Mission/s/Kartographie: Funktionen, visuelle Strategien, Wissenstransfer (1500–1800)

Mission/s/Kartographie: Funktionen, visuelle Strategien, Wissenstransfer (1500–1800)

Organisatoren
Irina Pawlowsky, Eberhard Karls Universität Tübingen; Fabian Fechner, FernUniversität in Hagen; Ariane Koller, Universität Bern; Christoph Mauntel, Eberhard Karls Universität Tübingen); Graduiertenkolleg 1662 “Religiöses Wissen im vormodernen Europa (800-1800), Eberhard Karls Universität Tübingen
Ort
Tübingen
Land
Deutschland
Vom - Bis
04.11.2016 - 05.11.2016
Url der Konferenzwebsite
Von
Laura Dierksmeier, Graduiertenkolleg 1662: Religiöses Wissen im vormodernen Europa (800-1800), Eberhard Karls Universität Tübingen

Historians, Art Historians, and Sinologists gathered in Tübingen to deliberate whether or not maps originating from different missionary contexts had specific common characteristics. Spanning from Latin America to China, India and Africa, the political and religious strategies of mapmaking were analyzed in conjunction with techniques of geographical knowledge generation, map production, and the use of symbology. In their introduction, IRINA PAWLOWSKY (Tübingen) and FABIAN FECHNER (Hagen) discussed pertinent research questions, including: How was indigenous knowledge incorporated into mapmaking? What was the function of missionary maps inside and outside the mission? How were missionary worldviews incorporated into these maps? How were failures in the mission itself and geographical mistakes handled? How do maps and other documents, such as travel logs, natural histories, or coordinate tables, relate to one another?

MICHAEL MANN (Berlin) focused on the Tranquebar mission in southern India (current-day Tamil Nadu), debating the multidimensional functions of maps as commercial products, as documents of orientation, and as aesthetic renditions of pacified or untamed spaces. Based on sources from the Franckesche Stiftungen in Halle, Mann considered twenty-five maps and town plans from the Indian subcontinent. In connection with the Danish King Frederick IV, and with support from the London based Society for Promoting Christian Knowledge, Pietists from Halle undertook mapmaking as part of their missionary work. Mann combined missionary reports, academic literature, and literary writings to draw conclusions on the functions and significance of cartography in eighteenth-century Tranquebar.

# PROMPT 1
List every research question that Irina Pawlowsky and Fabian Fechner raised in their introduction, according to the conference report on missionary cartography.
# PROMPT 2
Write the next part of the conference report on missionary cartography, starting after its last paragraph.
The listing is separate material and has no connection to the conference report.

Dataset entries

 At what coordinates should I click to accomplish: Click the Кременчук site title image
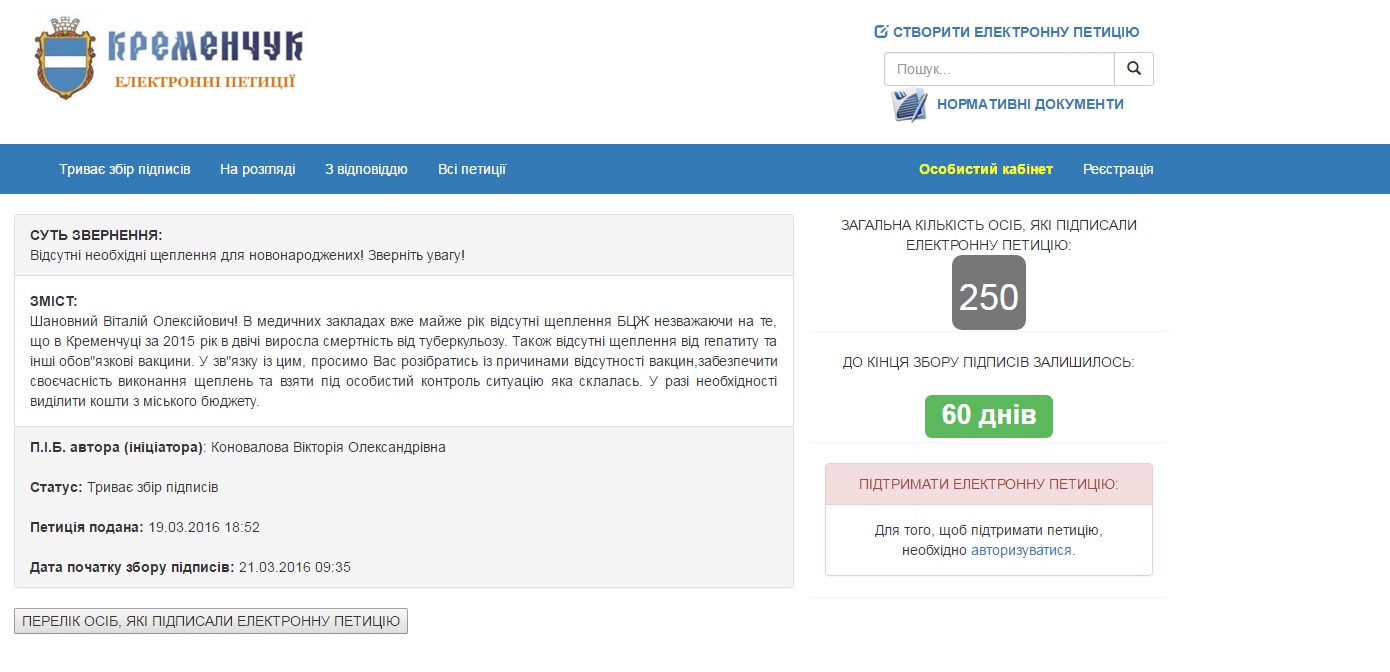point(205,45)
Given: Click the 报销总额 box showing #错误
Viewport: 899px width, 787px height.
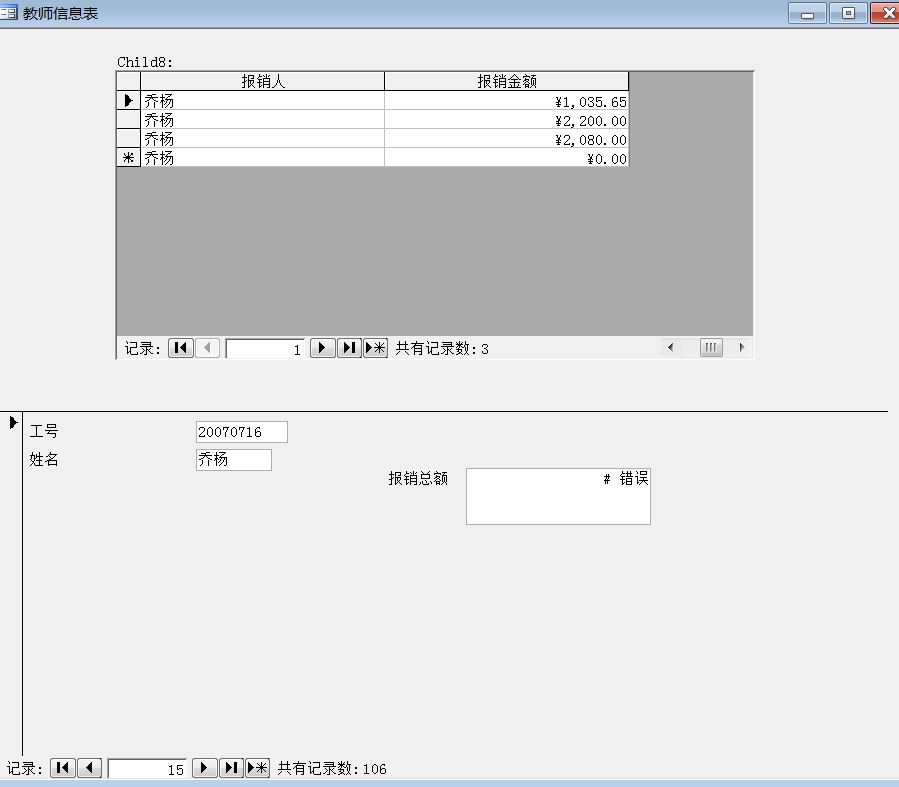Looking at the screenshot, I should click(558, 496).
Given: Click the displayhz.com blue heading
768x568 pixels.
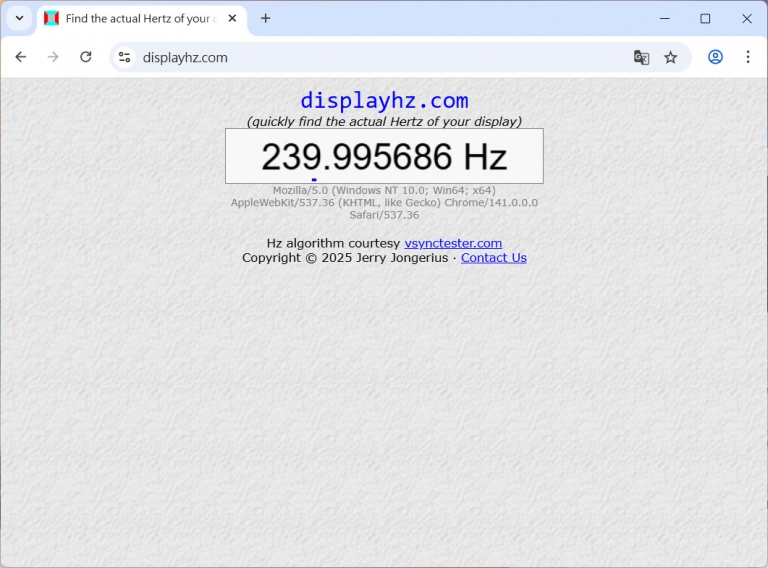Looking at the screenshot, I should click(384, 101).
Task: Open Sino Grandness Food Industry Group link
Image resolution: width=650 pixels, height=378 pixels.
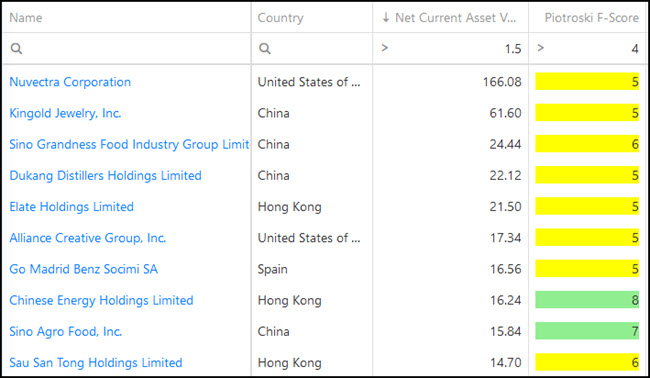Action: [x=129, y=144]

# ANSWER SECTION 1
- How was indigenous knowledge incorporated into mapmaking?
- What was the function of missionary maps inside and outside the mission?
- How were missionary worldviews incorporated into these maps?
- How were failures in the mission itself and geographical mistakes handled?
- How do maps and other documents, such as travel logs, natural histories, or coordinate tables, relate to one another?

# ANSWER SECTION 2
AMREI BUCHHOLZ (Hamburg) examined Jesuit cartography in the province of Paraquaria (1604-1767/68) with respect to the order’s strategies of self-positioning. On the frontispiece of the eighteenth-century Jesuit missionary publication “Der Neue Welt-Bott,” Buchholz highlighted the representation of the continents as landmasses that could fit together like pieces of a puzzle. The potential harmony of “Christian souls” was geographically represented in a map where Europe had partly lost its central position in favor of a reconciled global oikumene. Comparing two further maps from Jesuit missionary publications of the same time period, Buchholz showed that also local mapping of the missions was used by the Jesuits to create strong political arguments, which promoted the order’s aims.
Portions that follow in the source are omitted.